On a aussi apprécié la fourche carbone qui filtre bien les imperfections de la route, ainsi que la présence de pneus à section assez généreuse (38) pour un meilleur confort en environnement urbain.

Des composants à revoir

Question position sur le vélo, elle n'est pas ultra-sportive et reste confortable pour le dos. En revanche, Orbea à opté pour un cintre un peu trop large et au sweep (angle vers l'arrière) pas assez prononcé, ce qui fait que l'on se retrouve avec les poignets un peu cassés latéralement, ce qui entraîne des douleurs.

Les poignées Brooks sont très jolies mais on leur aurait préféré des grips ergonomiques, plus indiqués dans une utilisation urbaine, d'autant qu'elles s'avèrent glissantes.

On a apprécié en revanche l'équipement utilitaire plutôt complet : gardes-boue résine, porte-bagage (minimaliste, max 15 kg) et présence d'un éclairage permanent avant et arrière. En revanche, il lui manque réellement une béquille de série.

Notre modèle porte un casque GIRO Aspect.

Notre verdict

[Test] Orbea GAIN F10, le charme discret de l'assistance électrique
(4.5/5)

Avec la gamme GAIN, Orbea fait un bond en avant dans le futur du vélo à assistance électrique. Un système de plus en plus discret visuellement, mais qui reste très efficace pour l’utilisateur. Ajouté à cela un design et une cosmétique également réussis.

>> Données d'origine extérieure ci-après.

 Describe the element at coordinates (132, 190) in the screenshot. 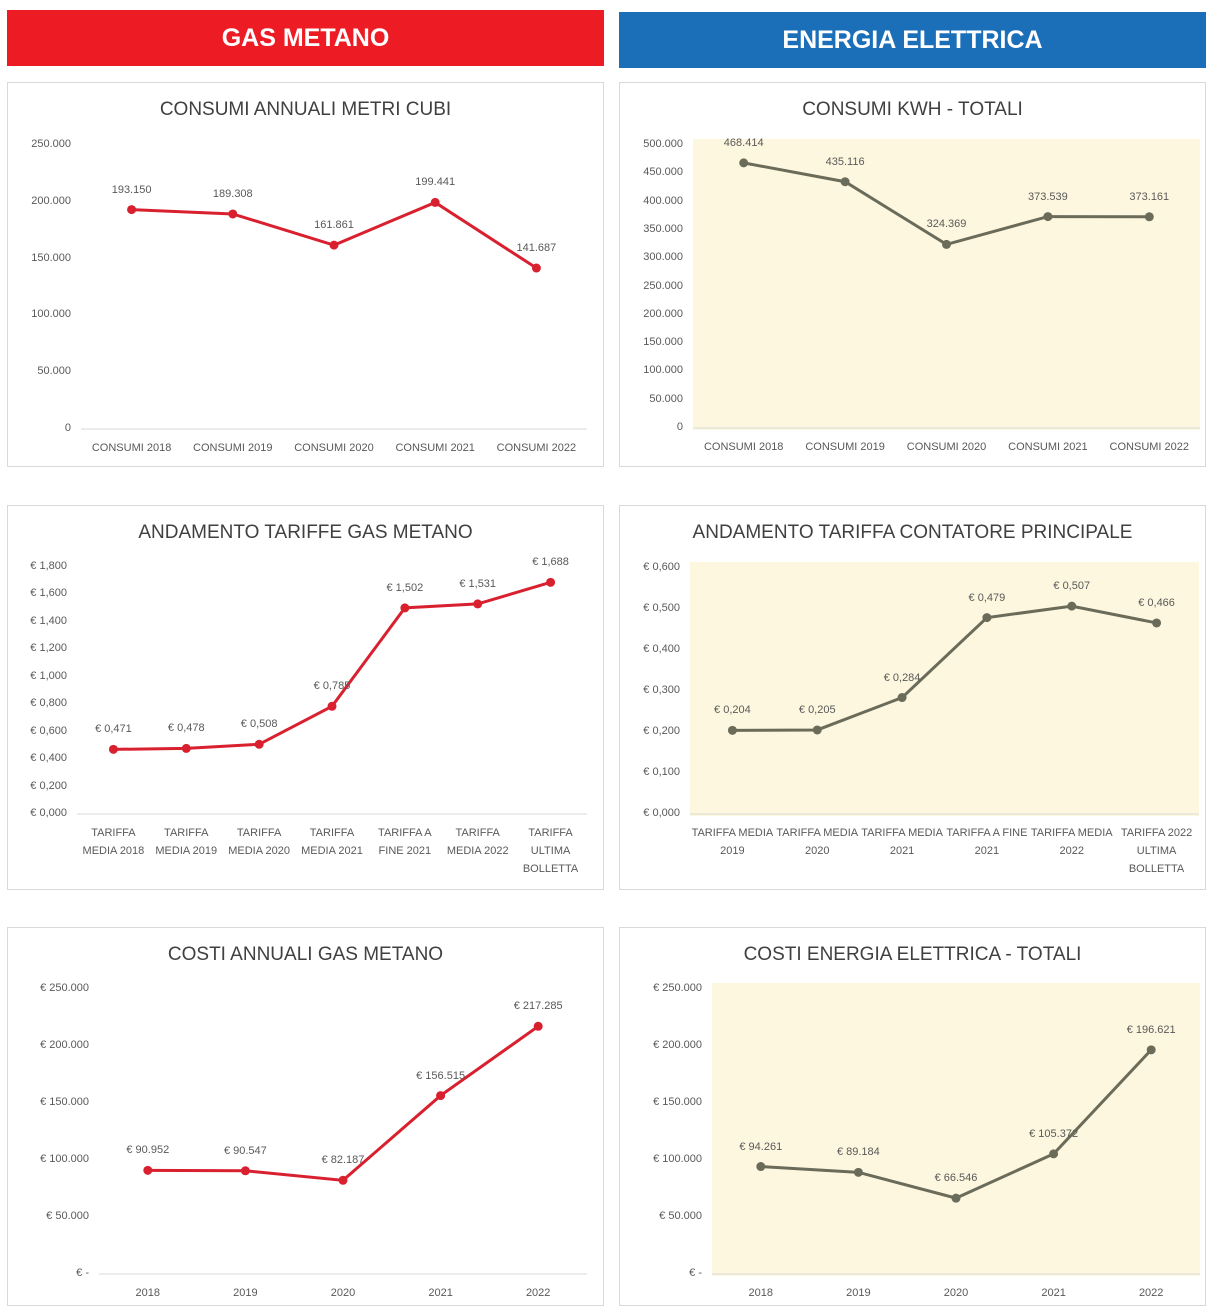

Quant au tarif, il se situe dans une tranche « raisonnable » pour ce segment, 2499€. Certes, c’est élevé si vous le comparez à un VAE avec un moteur plus coupleux et une meilleure autonomie. Mais en achetant un GAIN, on recherche autre chose, un vélo à assistance électrique qui ne dit pas son nom et prend l’apparence d’un vélo « presque » normal.